They swept out of the shop and left me alone with the three Hispanic girls and Ricki.
Ricki came and sat on the other salon chair. “Maria, do my toes first. Ginny said I could get a pedi if I came with her today.” Maria, who had bright pink hair, laughed.
“Sure she did, Senorita. Pick your colors.”
The one cutting my hair paused and looked directly at me. “What’s your name?”
“Naomi.”
She nodded and continued clipping.
“I’m Gloria. How come your hair is so long? It’s dreadful for your face. Not to mention completely fried.”
“My mother wouldn’t let me cut my hair. And my father wanted me to be a blond.” Her face betrayed no emotion. Ricki also shut up. It was very quiet in the room. The girl that Ricki had given money to disappeared in the back and Maria painted Ricki’s toes a bright red. After a while, Gloria seemed satisfied with my hair but didn’t let me turn around to look.
“I don’t want you to see until we are finished. Anita will do your color and then I’ll finish styling it. While the color is setting we’ll take care of your pedicure, wax and face. Is it okay if we do your make up? Ginny will most likely take you to get make up, but I don’t want you running around Vegas naked.”
Out of all the sisters I liked her best. She seemed up front and honest. And she talked to me.
I did not like Anita. She tugged and pulled and the color smelled awful. Like cat pee and fertilizer. Finally she put a cap on my head. Maria held out a few bottles of nail polish and asked me to pick one. After some deliberation I picked the amethyst.

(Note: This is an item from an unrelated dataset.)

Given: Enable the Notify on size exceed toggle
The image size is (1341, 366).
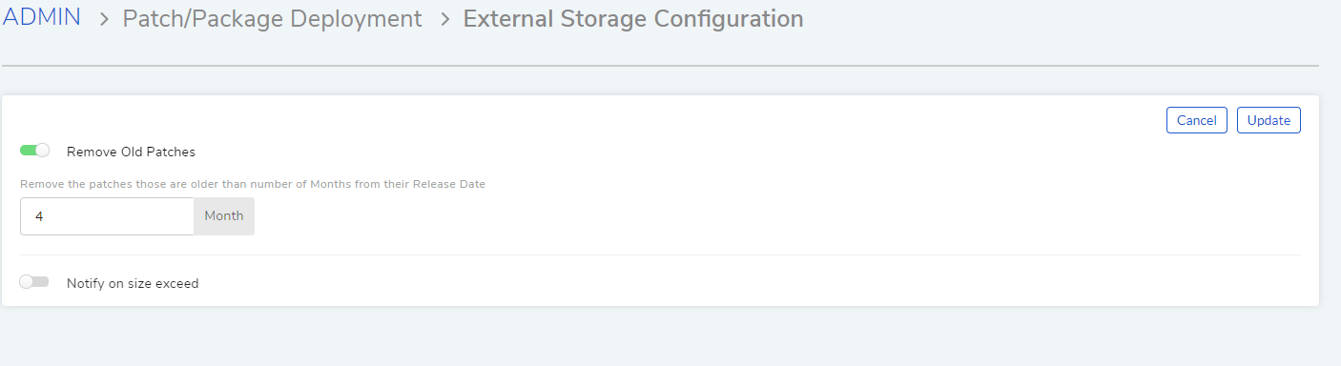Looking at the screenshot, I should [x=34, y=282].
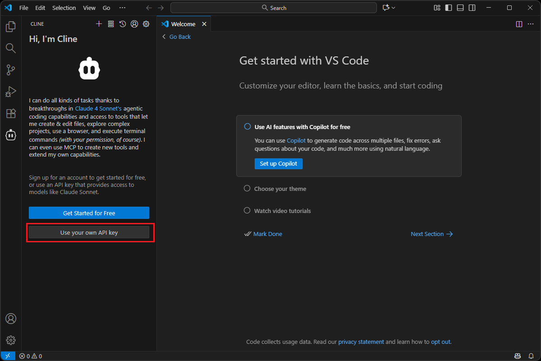Start a new Cline task with plus icon

tap(99, 24)
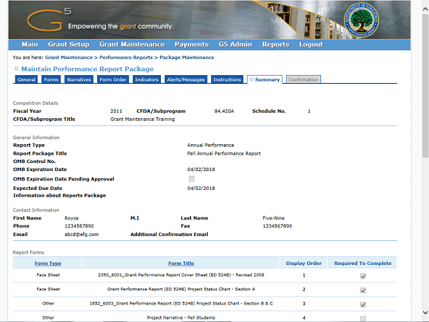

Ricki looked at the color before Maria began and scoffed. “Purple is tacky. You should pick a pink or red.” I blushed. I didn’t want to look tacky. And I wanted Ginny to approve. I started to point at the red one, like Ricki’s, when Gloria spoke up.
“Cállate Ricki. Purple is perfect. Red is so commonplace. The purple will stand out more because it is different. And you yourself are different, in a good way. You have unique beauty that Ricki’s jealous of. She doesn’t know what she is talking about.” Oh no. I didn’t know who I was supposed to listen to. Ginny seemed to value both Ricki’s opinion and the salon. I liked Gloria and she was the one taking care of my hair so I decided to listen to her.
“Okay, Purple.”
Ricki rolled her eyes and took out her phone while Gloria came at me with a huge pair a tweezers. “This is going to hurt.”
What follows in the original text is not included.